En décembre 2009, un tribunal militaire a accusé 11 agents de police et un citoyen qui aurait collaboré avec la police de meurtre en relation avec les décès à Kahrizak. Le 30 juin 2010, selon les media iraniennes, le tribunal a condamné deux des accusés à mort, la peine étant assortie d’amendes, de coups de fouet et d’indemnités pécuniaires à verser aux familles des victimes. Neuf autres accusés ont été condamnés à des peines de prison et à des amendes. Toutefois, le tribunal a relaxé l’accusé le plus haut placé, le Général Azizollah Rajabzadeh, chef de la police de Téhéran à l’époque des faits. Aucun autre responsable de haut rang des forces de sécurité ou de la police impliqué dans les décès n’a été mis en procès ni traduit en justice.
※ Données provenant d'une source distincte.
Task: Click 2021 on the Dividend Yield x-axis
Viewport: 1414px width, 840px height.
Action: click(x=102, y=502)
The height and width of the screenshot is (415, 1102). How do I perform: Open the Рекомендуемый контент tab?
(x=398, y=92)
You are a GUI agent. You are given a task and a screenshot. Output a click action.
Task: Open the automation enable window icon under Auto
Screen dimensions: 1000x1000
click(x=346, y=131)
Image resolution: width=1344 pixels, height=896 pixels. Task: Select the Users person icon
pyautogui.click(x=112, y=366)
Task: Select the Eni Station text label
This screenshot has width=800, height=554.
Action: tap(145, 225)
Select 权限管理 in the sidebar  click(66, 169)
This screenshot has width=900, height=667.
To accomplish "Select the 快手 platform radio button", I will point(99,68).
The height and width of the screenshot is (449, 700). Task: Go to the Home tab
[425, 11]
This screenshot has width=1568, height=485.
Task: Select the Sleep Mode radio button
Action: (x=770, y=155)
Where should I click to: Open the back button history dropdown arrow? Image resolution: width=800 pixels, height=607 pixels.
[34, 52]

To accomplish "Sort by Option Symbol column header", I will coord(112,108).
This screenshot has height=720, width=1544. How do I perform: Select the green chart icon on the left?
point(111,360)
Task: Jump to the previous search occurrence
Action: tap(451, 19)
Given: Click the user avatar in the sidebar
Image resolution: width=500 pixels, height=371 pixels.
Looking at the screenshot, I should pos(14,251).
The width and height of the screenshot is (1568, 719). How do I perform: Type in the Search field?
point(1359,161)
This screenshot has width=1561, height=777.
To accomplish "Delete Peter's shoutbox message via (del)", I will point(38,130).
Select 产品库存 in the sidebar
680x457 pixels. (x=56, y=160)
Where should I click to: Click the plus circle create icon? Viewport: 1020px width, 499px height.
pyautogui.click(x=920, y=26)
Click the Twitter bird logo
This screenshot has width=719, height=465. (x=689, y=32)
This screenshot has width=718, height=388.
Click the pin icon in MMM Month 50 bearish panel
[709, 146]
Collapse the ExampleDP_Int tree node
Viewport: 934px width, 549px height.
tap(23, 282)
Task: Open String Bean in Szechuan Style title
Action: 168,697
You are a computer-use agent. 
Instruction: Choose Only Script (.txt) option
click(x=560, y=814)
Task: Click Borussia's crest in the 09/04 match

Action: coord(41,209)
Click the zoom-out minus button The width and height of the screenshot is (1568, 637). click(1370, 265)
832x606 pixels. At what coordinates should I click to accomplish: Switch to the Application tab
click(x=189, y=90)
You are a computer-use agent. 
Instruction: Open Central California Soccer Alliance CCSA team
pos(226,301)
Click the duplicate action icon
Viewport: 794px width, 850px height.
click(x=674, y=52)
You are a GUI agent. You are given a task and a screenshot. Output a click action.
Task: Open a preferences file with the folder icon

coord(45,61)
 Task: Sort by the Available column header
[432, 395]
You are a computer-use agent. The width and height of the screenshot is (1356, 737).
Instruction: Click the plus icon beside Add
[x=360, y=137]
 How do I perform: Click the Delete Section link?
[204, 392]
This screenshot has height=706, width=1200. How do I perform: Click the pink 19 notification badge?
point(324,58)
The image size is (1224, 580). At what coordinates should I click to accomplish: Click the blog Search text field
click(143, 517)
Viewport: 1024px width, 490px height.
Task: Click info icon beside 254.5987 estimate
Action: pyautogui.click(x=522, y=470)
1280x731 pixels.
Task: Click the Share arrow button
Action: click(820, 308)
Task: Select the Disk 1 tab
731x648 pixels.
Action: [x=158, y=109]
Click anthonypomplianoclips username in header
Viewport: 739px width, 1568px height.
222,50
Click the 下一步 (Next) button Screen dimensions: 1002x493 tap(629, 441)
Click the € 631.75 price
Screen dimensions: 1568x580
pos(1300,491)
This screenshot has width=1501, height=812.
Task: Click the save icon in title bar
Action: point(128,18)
Selon des militants des droits des arabes Ahwazi, au moins six autres détenus ont été torturés à mort sous la garde des forces de sécurité et de renseignements suite aux manifestations contre le gouvernement qui ont balayé la province de Khuzestan en avril 2011 et à nouveau en avril 2012.
Hoda Saber, un journaliste et militant politique qui purgeait une peine de prison dans la Salle 350 de la prison d’Evin, est mort le 10 juin 2011 dans un hôpital de Téhéran après une grève de la faim pour protester contre la mort d’une autre militante politique, décédée après avoir été attaquée par les forces de sécurité pendant l’enterrement de son père. Le huitième jour de sa grève de la faim, des agents de la prison ont transféré Saber à l’infirmerie de la prison pour des douleurs abdominales et de la poitrine. La Campagne internationale des droits de l’homme en Iran (International Campaign for Human Rights in Iran) a rapporté que des agents des forces de sécurité, se faisant passer pour du personnel médical, ont battu Saber dans l’infirmerie et par la suite ne l’ont pas transféré à l’hôpital en temps utile alors qu'il avait eu une crise cardiaque.
Le droit internationalet iranien exige des autorités pénitentiaires de fournir aux détenus des soins médicaux appropriés et de les traiter avec dignité et respect. Le Pacte international relatif aux droits civils et politiques, auquel l'Iran est partie, interdit les traitements inhumains ou dégradants.